Neste contexto, os bancos europeus estão a ter de absorver pressões que decorrem de um conjunto excepcional de factores. Por um lado, têm procurado reforçar os seus capitais e melhorar tanto a qualidade dos activos, como as suas condições de liquidez e de financiamento. No entanto, por outro, as condições operacionais permanecem difíceis, enquanto os níveis de rentabilidade continuam a ser afectados pelo ambiente de taxas de juro - os níveis historicamente baixos destas reflectem-se negativamente nas margens financeiras - e pelo peso do crédito improdutivo. Se, além disso, considerarmos que os bancos europeus estão a ter de se ajustar a quadros regulamentares e prudenciais severos, em particular em relação à sua capacidade de absorção de imparidades e perdas, através de elevados níveis de aprovisionamento e de capitalização, compreendemos a amplitude do movimento de ajustamento por que está a passar o mercado bancário da Zona Euro.

 

Situação que assume particular complexidade nas economias devedoras em que os programas de ajustamento induziram recessões "mais cavadas" e taxas mais elevadas de desemprego. Nestas, a generalidade dos bancos continua a manter nos seus balanços níveis elevados de créditos improdutivos, com fortes reflexos sobre a rentabilidade e sobre a aversão ao risco. Esta afecta as condições em que a oferta de crédito se está a processar com impacto negativo sobre o financiamento.
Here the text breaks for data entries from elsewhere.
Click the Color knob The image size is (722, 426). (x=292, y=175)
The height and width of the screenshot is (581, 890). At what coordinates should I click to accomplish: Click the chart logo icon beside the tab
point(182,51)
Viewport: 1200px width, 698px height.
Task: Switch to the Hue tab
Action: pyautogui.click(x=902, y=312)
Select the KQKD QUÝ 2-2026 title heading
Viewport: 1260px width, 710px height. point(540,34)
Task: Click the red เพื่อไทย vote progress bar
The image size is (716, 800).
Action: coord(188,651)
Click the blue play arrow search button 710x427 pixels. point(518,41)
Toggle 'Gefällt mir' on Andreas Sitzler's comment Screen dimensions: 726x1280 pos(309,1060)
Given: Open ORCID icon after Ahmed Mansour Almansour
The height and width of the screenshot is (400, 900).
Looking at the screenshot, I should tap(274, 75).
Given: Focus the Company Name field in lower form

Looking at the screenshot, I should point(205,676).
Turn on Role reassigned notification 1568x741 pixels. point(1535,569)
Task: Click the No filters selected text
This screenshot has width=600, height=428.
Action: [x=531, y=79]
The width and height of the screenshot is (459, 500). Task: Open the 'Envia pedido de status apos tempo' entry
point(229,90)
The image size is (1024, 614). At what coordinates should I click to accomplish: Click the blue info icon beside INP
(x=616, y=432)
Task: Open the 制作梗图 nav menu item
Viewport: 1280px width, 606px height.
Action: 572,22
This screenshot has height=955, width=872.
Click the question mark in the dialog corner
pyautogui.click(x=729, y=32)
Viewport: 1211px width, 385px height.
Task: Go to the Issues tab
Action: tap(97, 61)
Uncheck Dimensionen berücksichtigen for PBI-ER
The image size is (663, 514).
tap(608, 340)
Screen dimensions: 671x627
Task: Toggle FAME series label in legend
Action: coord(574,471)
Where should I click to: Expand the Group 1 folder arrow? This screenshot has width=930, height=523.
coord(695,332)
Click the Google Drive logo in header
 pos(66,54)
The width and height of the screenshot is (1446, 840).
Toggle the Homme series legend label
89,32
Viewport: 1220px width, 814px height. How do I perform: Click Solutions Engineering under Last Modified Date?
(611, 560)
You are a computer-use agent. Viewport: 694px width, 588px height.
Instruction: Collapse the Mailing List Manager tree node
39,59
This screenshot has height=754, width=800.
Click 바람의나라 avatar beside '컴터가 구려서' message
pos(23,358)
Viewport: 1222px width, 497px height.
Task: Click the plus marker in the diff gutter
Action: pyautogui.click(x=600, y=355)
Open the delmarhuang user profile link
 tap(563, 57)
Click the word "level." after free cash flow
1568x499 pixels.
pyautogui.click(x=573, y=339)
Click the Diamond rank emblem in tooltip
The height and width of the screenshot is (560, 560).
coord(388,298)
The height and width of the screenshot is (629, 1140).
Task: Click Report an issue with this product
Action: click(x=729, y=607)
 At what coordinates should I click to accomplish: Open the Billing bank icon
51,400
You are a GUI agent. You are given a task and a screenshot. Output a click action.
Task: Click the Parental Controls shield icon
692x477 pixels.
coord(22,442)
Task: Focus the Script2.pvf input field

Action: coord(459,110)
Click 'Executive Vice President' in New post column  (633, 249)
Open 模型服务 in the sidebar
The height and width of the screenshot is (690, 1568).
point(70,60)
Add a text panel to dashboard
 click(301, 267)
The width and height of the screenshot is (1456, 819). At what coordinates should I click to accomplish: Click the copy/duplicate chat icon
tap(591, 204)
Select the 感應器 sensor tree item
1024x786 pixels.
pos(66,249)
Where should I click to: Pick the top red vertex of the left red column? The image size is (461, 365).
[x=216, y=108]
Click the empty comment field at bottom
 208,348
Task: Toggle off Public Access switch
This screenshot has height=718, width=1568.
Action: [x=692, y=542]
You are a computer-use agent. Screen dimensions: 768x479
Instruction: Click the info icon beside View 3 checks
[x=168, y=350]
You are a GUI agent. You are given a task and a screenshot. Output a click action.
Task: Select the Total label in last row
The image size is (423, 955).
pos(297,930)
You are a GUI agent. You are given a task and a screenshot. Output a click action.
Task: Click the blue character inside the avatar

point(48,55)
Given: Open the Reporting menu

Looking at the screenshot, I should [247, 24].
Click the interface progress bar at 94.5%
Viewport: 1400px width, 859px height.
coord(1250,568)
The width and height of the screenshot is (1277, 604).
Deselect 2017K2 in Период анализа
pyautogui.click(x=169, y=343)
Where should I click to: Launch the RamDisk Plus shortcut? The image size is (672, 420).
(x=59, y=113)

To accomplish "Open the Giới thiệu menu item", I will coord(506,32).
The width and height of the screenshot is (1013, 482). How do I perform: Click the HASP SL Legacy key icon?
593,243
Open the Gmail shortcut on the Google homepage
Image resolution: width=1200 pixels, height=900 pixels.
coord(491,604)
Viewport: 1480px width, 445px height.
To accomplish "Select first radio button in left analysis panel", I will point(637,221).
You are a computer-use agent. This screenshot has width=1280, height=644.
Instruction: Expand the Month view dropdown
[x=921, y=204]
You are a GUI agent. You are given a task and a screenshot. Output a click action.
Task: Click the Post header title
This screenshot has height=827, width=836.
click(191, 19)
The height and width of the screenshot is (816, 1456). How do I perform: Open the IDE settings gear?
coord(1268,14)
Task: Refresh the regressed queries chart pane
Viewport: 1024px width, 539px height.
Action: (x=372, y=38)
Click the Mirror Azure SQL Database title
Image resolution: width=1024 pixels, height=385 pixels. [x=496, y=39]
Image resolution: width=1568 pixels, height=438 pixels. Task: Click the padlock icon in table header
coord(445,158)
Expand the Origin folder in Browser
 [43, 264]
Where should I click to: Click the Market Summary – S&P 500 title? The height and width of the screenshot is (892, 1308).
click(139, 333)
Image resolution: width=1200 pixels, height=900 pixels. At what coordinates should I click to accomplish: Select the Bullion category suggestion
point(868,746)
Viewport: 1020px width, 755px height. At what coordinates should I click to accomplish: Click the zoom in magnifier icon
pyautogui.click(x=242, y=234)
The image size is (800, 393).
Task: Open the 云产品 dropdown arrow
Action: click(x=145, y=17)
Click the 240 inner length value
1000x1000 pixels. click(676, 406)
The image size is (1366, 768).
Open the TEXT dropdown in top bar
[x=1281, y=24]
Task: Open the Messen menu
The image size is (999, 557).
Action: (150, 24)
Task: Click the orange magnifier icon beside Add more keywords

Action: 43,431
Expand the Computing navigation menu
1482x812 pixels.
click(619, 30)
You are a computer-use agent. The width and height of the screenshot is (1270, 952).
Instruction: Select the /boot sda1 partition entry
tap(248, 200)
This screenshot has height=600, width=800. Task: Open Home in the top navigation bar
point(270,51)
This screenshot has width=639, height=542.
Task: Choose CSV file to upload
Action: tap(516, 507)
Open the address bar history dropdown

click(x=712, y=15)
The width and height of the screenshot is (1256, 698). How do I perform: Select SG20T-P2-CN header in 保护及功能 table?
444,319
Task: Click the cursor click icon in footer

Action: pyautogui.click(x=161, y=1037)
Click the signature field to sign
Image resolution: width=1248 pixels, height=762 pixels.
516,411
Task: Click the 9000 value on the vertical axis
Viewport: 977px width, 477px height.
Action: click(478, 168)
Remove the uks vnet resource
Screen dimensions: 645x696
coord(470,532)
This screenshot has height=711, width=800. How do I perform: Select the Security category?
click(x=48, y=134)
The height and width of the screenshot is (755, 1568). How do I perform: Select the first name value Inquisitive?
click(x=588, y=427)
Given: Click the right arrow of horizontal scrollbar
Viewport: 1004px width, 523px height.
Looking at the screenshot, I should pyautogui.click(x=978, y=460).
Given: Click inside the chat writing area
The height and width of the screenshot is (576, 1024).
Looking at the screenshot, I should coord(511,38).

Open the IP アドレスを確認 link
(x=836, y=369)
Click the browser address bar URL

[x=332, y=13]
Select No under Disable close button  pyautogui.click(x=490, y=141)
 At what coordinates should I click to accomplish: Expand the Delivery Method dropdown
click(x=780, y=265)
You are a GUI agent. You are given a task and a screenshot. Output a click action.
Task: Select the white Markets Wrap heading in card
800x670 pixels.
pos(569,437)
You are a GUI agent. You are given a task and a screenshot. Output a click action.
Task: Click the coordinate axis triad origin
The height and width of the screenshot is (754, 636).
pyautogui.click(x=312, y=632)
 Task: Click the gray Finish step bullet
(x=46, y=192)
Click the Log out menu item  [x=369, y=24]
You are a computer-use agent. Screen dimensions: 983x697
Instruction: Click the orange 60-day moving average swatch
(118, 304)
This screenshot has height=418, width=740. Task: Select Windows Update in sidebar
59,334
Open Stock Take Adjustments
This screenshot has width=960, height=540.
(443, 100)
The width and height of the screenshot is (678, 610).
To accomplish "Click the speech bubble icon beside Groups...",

Permaneço mesmo convencido de que foi o risco que esta situação representa para o relançamento destas economias - mais do que o risco de deflação - que levou o BCE a decidir-se pela compra maciça de activos.

 

Não é assim de admirar que os mercados financeiros da Zona Euro estejam a atravessar um período de transformação, caracterizado sobretudo por: uma recentragem do modelo de negócio bancário, em que cada banco está a procurar recuar para os segmentos de mercado e para o "core" de operações em que pode tirar partido de vantagens comparativas, com ganhos de eficiência - produtividade e custos - e de rentabilidade; um avanço - rápido nalguns mercados - da intermediação financeira conduzida por operadores sujeitos a quadros regulatórios menos rígidos e menos intensivos - "shadow banking"; desenvolvimento, ainda que modesto, de alguns segmentos do mercado de capitais - que continua à espera das anunciadas iniciativas da Comissão Europeia, para a criação de um mercado de capitais da Zona Euro, o que, a acontecer, permitiria avançar na direcção de uma união financeira - monetária, bancária e de capitais.

 

2. Tendo como pano de fundo as pressões que estão a moldar os mercados financeiros europeus, considero que a reorganização do nosso mercado financeiro deve ter em linha de conta três tipos de considerações: este deve, em cada momento, assegurar o financiamento necessário ao crescimento, colocando à disposição dos agentes económicos soluções que vão ao encontro das suas necessidades - enquanto aforradores, consumidores ou investidores; por outro lado, o mercado financeiro deve - através dos instrumentos e das soluções que oferece - contribuir para o desenvolvimento e a modernização do tecido produtivo; por último, deve favorecer a implantação de uma adequada percepção do risco, tanto por parte dos aforradores como dos investidores.

 

Tendo por outro lado presentes as pressões que o nosso mercado bancário está a ter de absorver e dos seus reflexos sobre o financiamento da nossa economia, considero que a reorganização do mercado financeiro deve procurar responder a três tipos de questões que assumem neste momento importância central: diversificar as fontes e os instrumentos de financiamento das PME; desenvolver a nível interno um mercado eficiente de dívida pública; por último, preservar a confiança no nosso mercado e nas nossas instituições financeiras. Questões que me proponho desenvolver em próximos artigos.